Görevden alınan Dikili Belediye Başkanı Osman Özgüven, özgeçmişini böyle özetliyor. 1984-94 yıllarındaki “iki dönem” başkanlığı sırasında tüm Türkiye’nin özlemi olan “barış ve demokrasi” konulu şenlikleriyle herkesin sevgilisi olan Özgüven, 3’üncü ve 4’üncü kez 2004 ve 2009’da yeniden seçildiğinde de aynı özlemin temsilcisi oldu.
Peki, neden görevden alındı; neden cezalandırıldı?
Yanıtı elbette ki “yargı”nın takdiridir; ancak halkına içme suyunu “parasız” dağıttığı için başına gelenler, sorgulamalar, soruşturmalar ve mahkeme süreci, anayasasında “insan haklarına saygılı” denen bir “hukuk devleti” için acaba ne anlama geliyor?
Özgüven için çok sayıda destek mesajı yayımlandı; barış, demokrasi ve insan haklarından yana kişi ve kuruluşlar tepkilerini dile getirdiler; sayısız yurtsever sesini yükseltti. En anlamlılarından biri de Suyun Ticarileştirilmesine Hayır Platformu açıklaması… Benim de hislerimi yansıtıyor.
Platformun “Dikili Belediye Başkanı Yalnız Değildir” başlıklı bildirisini özetleyerek paylaşıyorum:
Çekemediler
“Osman Özgüven’e ceza verilip belediye başkanlığı düşürüldü. Neydi suçu? Dikili halkına içme ve kullanma suyunu 13m3’e kadar 1 kuruş, yani ücretsiz yapması ve öğrencileri okullarına ücretsiz taşıması gibi, ‘halkçı belediye’cilik uygulamaları... Farklı nedenlerle ceza aldığı iddia edilse de Özgüven bu nedenlerle cezalandırılmıştır.
Günümüzdeki temel politikalardan biri olan ‘suyun metalaştırılıp ticarileştirilmesi’ sürecinde Özgüven’in yaptığının hoş karşılanması imkânsızdı. Önce bu nedenle yargılandı. Dikili halkı ve Türkiye’nin dört bir yanındaki halk, sert tepki gösterdi ve ceza uygulamasını hayata geçiremediler. Fakat her şeye rağmen bu durum cezasız bırakılamazdı! Düzmece nedenlerle, kovuşturmaya dahi yer olmayacak sözde suçlarla cezalandırıldı.

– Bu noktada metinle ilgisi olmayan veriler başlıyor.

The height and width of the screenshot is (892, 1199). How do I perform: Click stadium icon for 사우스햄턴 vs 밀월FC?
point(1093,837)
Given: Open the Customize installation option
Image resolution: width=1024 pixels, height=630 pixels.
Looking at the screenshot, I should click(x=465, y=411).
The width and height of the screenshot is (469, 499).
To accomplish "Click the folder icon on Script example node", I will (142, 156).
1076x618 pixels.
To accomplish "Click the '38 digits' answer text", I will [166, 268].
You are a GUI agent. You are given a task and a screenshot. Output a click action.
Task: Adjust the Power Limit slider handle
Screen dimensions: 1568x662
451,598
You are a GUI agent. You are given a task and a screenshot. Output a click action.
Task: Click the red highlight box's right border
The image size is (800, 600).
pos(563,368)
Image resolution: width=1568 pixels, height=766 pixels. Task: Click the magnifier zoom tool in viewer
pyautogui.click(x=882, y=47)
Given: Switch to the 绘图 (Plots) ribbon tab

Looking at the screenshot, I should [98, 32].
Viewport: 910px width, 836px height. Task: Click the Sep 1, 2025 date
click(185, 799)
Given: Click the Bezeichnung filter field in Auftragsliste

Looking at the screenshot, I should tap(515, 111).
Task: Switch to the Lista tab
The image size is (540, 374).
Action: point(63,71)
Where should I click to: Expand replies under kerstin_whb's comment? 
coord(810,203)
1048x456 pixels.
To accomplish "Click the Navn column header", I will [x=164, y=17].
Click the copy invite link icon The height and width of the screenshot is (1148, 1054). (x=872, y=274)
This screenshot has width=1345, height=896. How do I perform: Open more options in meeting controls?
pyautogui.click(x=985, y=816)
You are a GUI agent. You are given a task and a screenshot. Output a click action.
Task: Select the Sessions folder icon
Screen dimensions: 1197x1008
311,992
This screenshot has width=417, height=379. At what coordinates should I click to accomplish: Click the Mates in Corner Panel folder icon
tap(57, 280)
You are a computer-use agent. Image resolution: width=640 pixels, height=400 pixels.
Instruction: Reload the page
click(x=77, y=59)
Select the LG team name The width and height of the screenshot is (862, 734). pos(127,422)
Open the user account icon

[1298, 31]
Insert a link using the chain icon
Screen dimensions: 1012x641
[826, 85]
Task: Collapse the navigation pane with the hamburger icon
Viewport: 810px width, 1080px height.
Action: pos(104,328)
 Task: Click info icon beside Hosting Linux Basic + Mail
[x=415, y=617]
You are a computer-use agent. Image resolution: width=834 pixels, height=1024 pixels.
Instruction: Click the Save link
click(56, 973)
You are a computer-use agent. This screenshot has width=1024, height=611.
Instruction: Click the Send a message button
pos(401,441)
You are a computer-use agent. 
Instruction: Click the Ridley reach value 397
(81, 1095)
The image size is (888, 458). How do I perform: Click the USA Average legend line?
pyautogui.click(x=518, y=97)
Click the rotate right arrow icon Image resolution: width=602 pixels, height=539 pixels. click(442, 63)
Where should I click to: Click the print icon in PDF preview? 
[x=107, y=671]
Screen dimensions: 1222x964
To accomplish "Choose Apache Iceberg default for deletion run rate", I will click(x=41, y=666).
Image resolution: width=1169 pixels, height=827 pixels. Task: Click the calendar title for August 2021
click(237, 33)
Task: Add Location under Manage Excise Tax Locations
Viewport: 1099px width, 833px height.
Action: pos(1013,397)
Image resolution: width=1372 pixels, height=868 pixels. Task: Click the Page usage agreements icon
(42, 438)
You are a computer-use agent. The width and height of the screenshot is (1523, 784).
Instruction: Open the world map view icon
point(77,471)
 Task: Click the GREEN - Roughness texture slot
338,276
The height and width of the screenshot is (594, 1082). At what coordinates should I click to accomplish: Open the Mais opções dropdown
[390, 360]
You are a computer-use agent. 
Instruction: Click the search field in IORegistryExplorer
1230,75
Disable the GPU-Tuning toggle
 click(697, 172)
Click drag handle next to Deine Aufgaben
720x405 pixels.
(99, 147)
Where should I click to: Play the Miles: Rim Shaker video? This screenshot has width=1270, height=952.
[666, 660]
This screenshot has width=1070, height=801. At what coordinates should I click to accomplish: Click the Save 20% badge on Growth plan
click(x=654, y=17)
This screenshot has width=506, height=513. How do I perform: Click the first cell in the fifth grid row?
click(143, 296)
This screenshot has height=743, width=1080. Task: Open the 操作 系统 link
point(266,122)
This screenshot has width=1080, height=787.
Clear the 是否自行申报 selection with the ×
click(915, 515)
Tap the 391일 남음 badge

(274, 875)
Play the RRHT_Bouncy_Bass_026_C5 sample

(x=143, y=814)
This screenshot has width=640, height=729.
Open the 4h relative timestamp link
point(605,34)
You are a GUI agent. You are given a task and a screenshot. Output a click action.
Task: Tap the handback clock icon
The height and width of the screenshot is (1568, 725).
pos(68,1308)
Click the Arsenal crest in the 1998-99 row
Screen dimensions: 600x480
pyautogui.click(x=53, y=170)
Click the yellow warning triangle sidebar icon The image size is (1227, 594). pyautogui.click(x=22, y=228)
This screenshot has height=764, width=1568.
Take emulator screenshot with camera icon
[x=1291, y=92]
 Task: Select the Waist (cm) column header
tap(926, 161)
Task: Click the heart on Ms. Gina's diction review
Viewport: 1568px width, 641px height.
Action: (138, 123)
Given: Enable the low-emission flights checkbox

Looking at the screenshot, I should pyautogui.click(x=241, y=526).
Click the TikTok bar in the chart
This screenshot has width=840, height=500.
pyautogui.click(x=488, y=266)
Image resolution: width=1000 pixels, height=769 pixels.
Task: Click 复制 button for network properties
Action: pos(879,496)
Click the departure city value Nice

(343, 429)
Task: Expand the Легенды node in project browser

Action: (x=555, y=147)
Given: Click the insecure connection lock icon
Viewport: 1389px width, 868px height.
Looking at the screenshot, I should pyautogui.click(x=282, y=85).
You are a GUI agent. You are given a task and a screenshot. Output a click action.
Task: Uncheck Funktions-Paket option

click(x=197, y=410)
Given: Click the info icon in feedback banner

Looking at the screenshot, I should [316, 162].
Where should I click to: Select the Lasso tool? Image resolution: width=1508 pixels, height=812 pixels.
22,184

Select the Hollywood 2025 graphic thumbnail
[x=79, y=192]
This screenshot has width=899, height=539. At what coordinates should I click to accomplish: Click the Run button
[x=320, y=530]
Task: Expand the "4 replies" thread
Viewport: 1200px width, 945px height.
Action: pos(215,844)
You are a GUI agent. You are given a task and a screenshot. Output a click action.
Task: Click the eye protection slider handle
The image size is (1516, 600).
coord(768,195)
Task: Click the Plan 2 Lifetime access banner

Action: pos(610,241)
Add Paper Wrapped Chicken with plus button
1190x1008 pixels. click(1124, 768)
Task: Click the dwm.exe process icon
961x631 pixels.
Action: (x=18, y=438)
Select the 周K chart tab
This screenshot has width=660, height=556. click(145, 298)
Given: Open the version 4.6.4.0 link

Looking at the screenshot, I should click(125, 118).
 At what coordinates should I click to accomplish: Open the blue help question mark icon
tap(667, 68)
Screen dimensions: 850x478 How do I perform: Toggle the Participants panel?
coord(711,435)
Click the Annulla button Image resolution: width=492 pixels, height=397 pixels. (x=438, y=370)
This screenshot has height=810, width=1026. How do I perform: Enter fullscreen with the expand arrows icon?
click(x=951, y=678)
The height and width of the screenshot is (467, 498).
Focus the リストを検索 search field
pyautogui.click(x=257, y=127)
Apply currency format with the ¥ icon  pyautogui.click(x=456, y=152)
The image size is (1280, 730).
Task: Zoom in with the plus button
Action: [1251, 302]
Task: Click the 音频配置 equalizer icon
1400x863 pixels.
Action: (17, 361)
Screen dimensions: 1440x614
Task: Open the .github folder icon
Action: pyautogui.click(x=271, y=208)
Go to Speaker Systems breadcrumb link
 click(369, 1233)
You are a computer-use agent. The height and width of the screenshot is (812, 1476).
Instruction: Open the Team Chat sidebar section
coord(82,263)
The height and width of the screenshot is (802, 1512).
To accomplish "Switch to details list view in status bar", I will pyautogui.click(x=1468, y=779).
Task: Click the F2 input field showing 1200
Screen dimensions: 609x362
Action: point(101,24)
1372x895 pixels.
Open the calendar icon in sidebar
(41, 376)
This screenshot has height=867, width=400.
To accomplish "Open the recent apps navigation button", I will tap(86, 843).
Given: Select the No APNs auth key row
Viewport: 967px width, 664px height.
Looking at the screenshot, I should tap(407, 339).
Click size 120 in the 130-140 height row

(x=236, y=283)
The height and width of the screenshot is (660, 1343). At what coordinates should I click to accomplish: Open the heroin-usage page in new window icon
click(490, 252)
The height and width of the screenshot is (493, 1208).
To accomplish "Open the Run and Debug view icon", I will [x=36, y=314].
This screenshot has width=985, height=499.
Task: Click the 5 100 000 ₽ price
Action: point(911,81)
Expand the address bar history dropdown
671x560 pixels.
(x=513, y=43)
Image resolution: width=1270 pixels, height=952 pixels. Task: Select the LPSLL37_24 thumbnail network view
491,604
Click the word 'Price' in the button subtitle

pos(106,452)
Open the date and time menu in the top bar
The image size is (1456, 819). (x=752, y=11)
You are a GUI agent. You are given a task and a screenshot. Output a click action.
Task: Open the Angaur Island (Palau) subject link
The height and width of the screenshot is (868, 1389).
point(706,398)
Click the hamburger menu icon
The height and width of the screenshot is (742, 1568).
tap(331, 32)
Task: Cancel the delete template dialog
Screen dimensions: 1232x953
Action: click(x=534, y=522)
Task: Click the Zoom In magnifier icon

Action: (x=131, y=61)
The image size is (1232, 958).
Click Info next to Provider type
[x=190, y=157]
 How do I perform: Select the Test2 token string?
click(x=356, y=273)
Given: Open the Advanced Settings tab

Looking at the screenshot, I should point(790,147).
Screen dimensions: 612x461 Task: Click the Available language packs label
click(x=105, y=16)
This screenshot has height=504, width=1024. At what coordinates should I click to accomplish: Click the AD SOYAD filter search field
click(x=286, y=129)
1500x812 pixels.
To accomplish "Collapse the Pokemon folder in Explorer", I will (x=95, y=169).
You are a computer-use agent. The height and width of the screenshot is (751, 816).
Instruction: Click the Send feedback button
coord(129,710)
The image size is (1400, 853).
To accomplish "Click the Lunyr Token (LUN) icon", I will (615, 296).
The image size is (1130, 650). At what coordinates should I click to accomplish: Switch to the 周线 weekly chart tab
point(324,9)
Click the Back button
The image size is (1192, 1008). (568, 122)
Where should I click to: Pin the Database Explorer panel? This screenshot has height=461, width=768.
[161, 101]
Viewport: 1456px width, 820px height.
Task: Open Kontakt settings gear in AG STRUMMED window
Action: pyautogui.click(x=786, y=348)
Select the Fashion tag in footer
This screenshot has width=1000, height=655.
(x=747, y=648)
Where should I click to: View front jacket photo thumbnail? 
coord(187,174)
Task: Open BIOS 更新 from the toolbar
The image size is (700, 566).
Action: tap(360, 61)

‘Su’, sermaye için günümüzde çok değerli bir ‘meta’… Doğadan çalınıp ‘ticari’ değeri yükseltilerek tekellerin emrine verilme sürecini çok hızlı yaşıyoruz. Köreltilmiş gözler dahi artık gerçekleri açıkça görebiliyor.
Halkın ve doğanın yanında olduğunu her fırsatta gösteren Sayın Özgüven onurumuzdur. Yalnız olmadığını her durumda ve koşulda yanında olacağımızı duyuruyoruz.” Sevgili Dikili Belediye Başkanımızın, tez zamanda görevine dönmesini bekliyoruz.